Downing Street officials are keen to avoid a repeat of this summer’s chaos
Downing Street officials are keen to avoid a repeat of this summer’s chaos

The exam regulator has been urged to avoid a “prizes for all” approach for the second year running as it draws up plans for A-levels and GCSEs.

The Office of Qualifications and Examinations Regulation (Ofqual) has been warned that if it allows the same proportion of pupils to win top grades this year as it did in 2020, it risks “baking in” grade inflation.

The watchdog is drawing up a grading system for next summer’s exams which involves deciding where grade boundaries will be set.

“The one thing we would want to avoid if we possibly can is the ‘everyone must have prizes approach’ we had this summer,” a source said.

“It will cause a big row. For grades to be meaningful at all, you do something to unpick the big inflationary leap of 2020. However you can’t imagine the pupils and teachers of 2021 saying somehow they are less disadvantaged than the 2020 pupils.
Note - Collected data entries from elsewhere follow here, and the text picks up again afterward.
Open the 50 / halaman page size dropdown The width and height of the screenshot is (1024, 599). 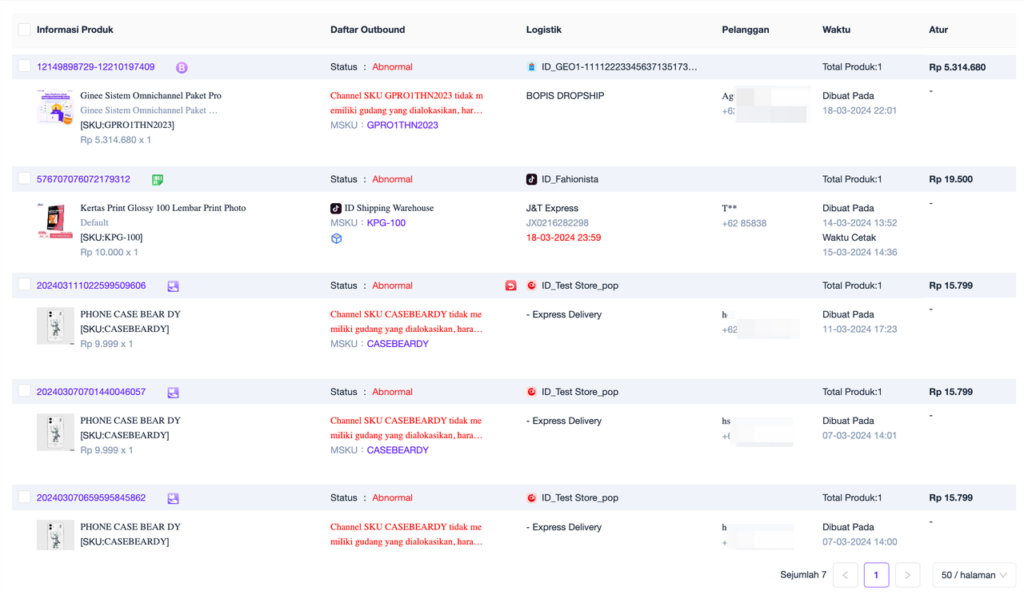click(973, 575)
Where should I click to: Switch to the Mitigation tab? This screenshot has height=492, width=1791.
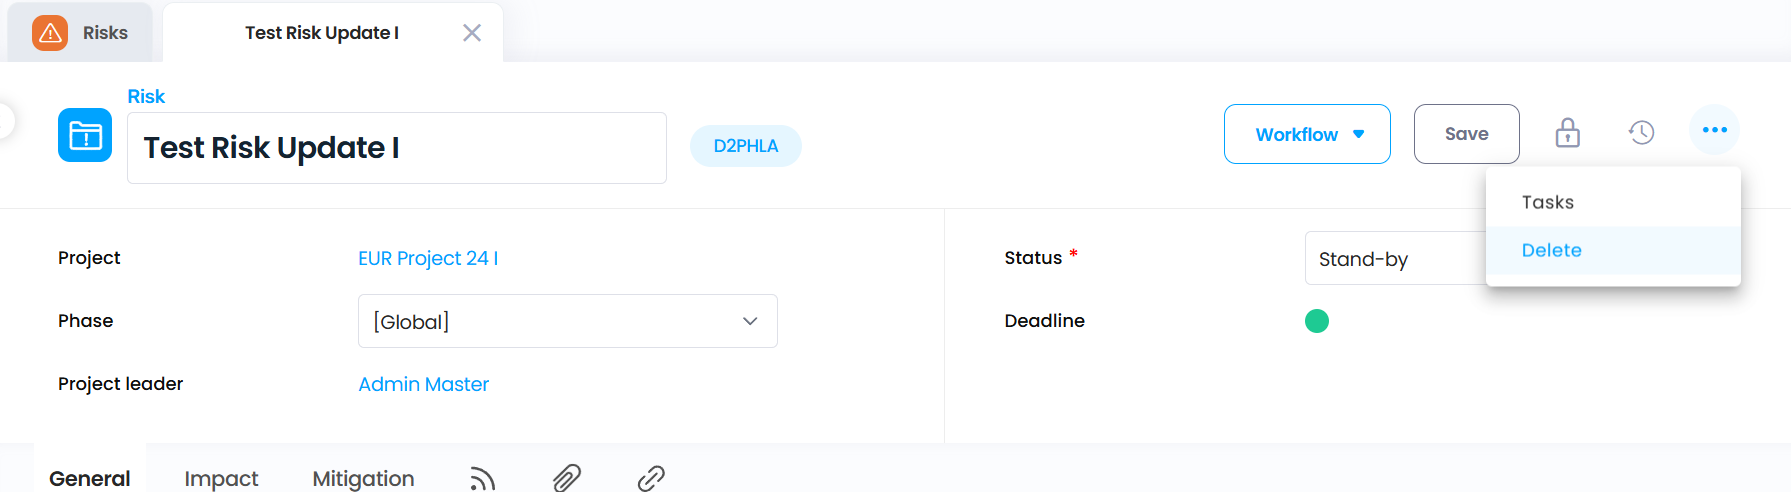[x=363, y=479]
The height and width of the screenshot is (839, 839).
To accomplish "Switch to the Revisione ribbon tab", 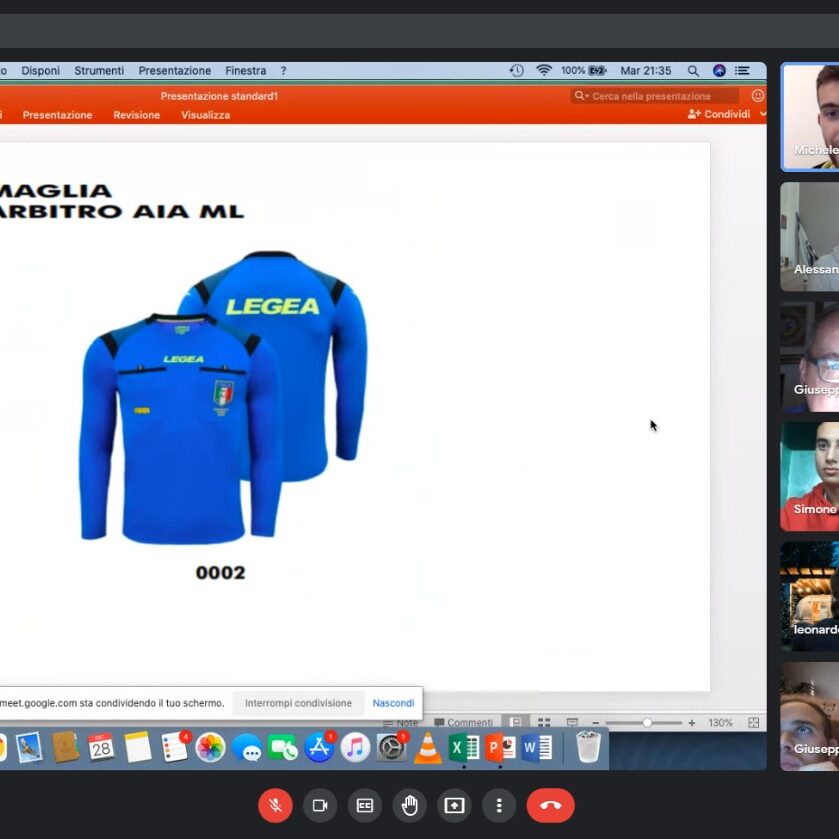I will click(136, 115).
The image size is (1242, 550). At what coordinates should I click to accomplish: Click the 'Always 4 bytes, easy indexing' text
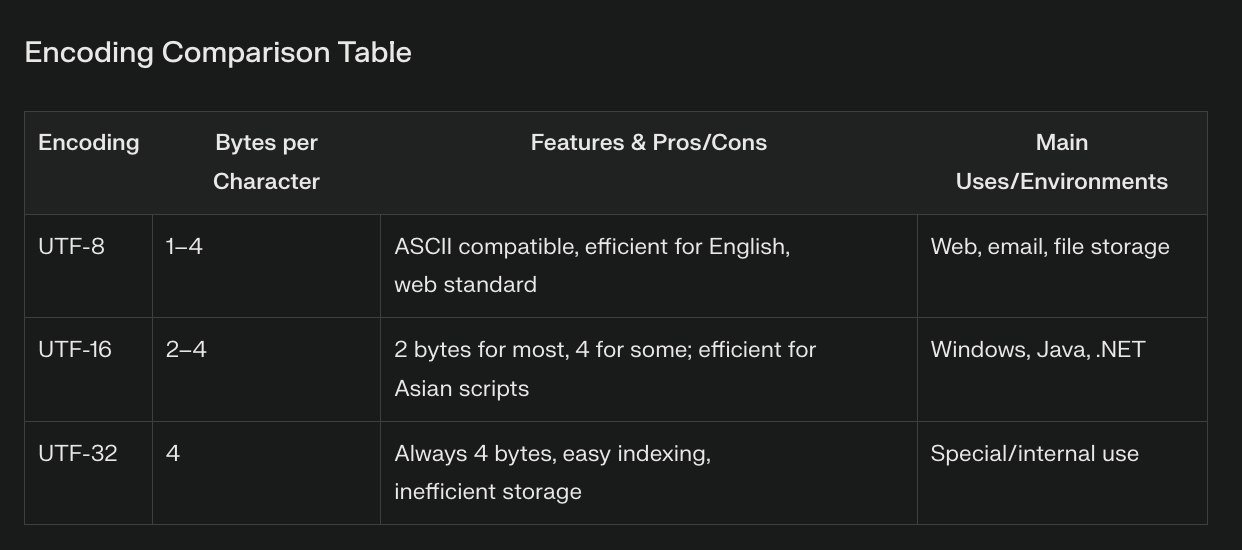click(x=552, y=454)
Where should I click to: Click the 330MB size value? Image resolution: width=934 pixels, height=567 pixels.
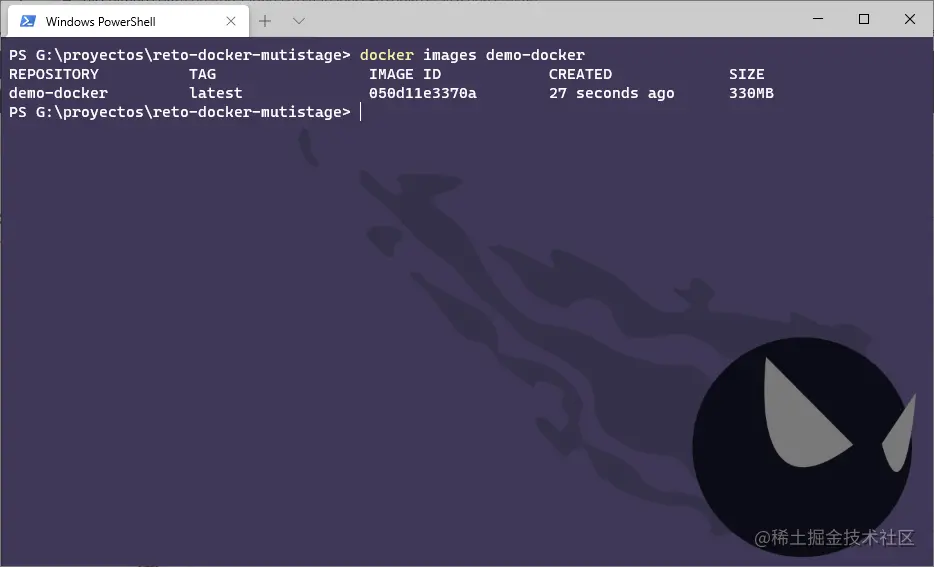click(751, 93)
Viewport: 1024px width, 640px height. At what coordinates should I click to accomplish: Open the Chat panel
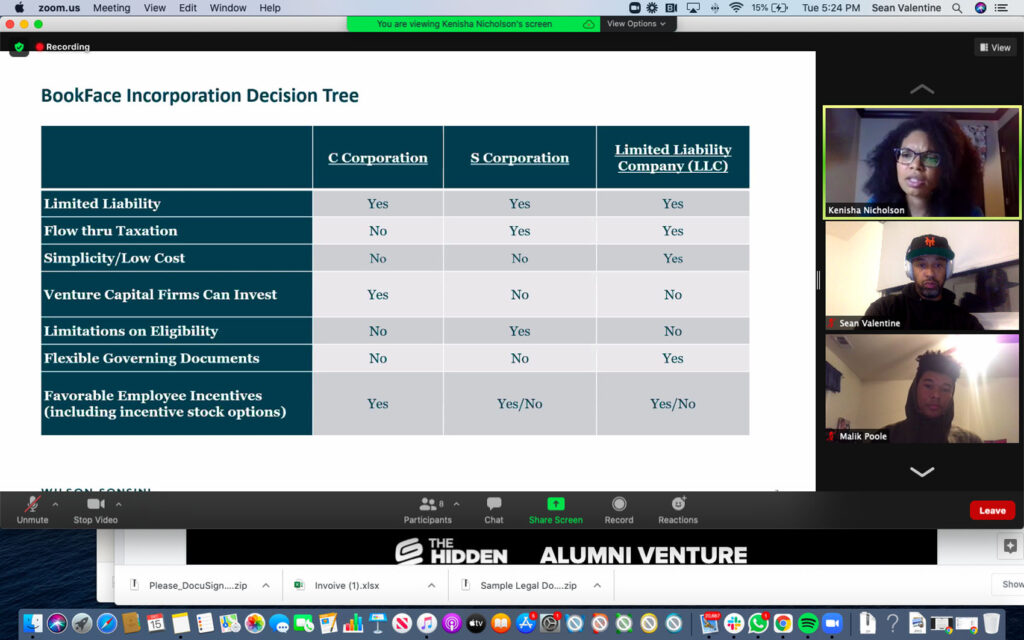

"I could well imagine an argument that says ‘we too are a disadvantaged cohort and we can’t have anything less than what 2020 got’. But that would mean baking in the inflation.”

Gavin Williamson has insisted that exams in England will go ahead because they are the “fairest way of judging a student’s performance” but concedes that these will need to be “underpinned by contingency measures”.

Downing Street officials are keen to avoid a repeat of this summer’s chaos, which saw a controversial algorithm ditched in favour of teachers' predicted grades following a national outcry.

Ofqual already uses a statistical model called “comparable outcomes” to ensure that roughly the same proportion of pupils are awarded top grades each year.

For the 2021 exams, one option under consideration is to disregard the 2020 results – on the basis that they were far higher than a normal year after teachers’ predictions were used – and peg the grade proportions to 2019’s results instead.

Another option is to allow the same proportion of pupils to win top grades as they did last year, and a third option would be to find a point in between the two.

Teacher unions have said it would be “unconscionable” for this year’s exam results to be pegged to grades achieved in 2019, saying some grade inflation should again be allowed.

“Grade boundaries could be set using the usual comparable outcomes process as a starting point, and then altered by a number of marks to increase the percentage achieving that grade to an agreed level,” they told the schools minister. “That level could be somewhere between what was seen in 2019 and 2020.”

Leora Cruddas, chief executive of the Confederation of School Trusts which represents academies said Ofqual must examine all available evidence and come to a decision as a matter of urgency.

“The urgency needs to be balanced against finding the right solutions that will stand the test of time,” she said.

“What will be the worst possible thing is for an announcement to be made then changed early next year or after Easter – it is really important that we get this right.”